• [Work required] Return, word for word, the stretch of the thread on rebranded tools that opens with the words containing "There is a lot" and closes with "Paladin & MANN Industries.".

# made by wiha?



## paulcanada (Feb 6, 2009)

hey guys.

i found this picture and it looks like this ideal screwdriver is made by wiha. i was just curious if anybody knows other rebranded tools like this?

i know the weidmuller terminators they gave us at work has the wiha logo on it too, so they are just like this picture except in weidmuller colors.

paul.


----------



## Aiken Colon (May 16, 2008)

paulcanada said:


> hey guys.
> 
> i found this picture and it looks like this ideal screwdriver is made by wiha. i was just curious if anybody knows other rebranded tools like this?
> 
> ...


Yes they are made by Wiha. There is another thread somewhere in the tools section on here where I posted a close up of the handle. The handle has a Wiha logo in it.

Ideal Insulated Screwdrivers

Ideal Insulated Nut Drivers

Both of those are made by Wiha.

JJ


----------



## fnfs2000 (Jan 31, 2009)

There is a lot of this going on these days. Its much easier to license a product thats already being produced than reinvent the wheel.


----------



## lukejenson (Sep 14, 2009)

I don't know if Weidmuller makes their own tools or somebody else private label them for Weidmuller.

http://www.clrwtr.com/Weidmuller-Tools.htm

that page has some tools I believe is from Paladin & MANN Industries.


----------



## Rudeboy (Oct 6, 2009)

It's everywhere. Apex rebrands Wera, Klein rebrands Witte, Lux rebrands Felo. Rothenberger--Knipex. And so on. More:








:thumbsup:








:thumbsup:


----------



## Rudeboy (Oct 6, 2009)

Wow, those Ideal VDE sets are a huge rip-off.


----------

• [Supplied material]
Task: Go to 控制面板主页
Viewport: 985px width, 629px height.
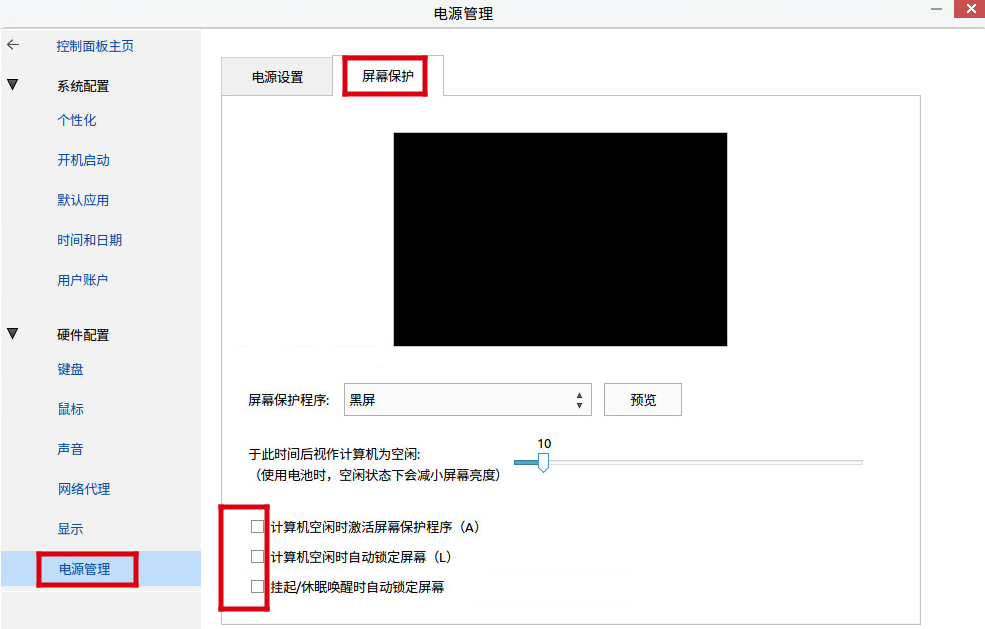Action: 95,46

• [Solution]
There is a lot of this going on these days. Its much easier to license a product thats already being produced than reinvent the wheel.


----------



## lukejenson (Sep 14, 2009)

I don't know if Weidmuller makes their own tools or somebody else private label them for Weidmuller.

http://www.clrwtr.com/Weidmuller-Tools.htm

that page has some tools I believe is from Paladin & MANN Industries.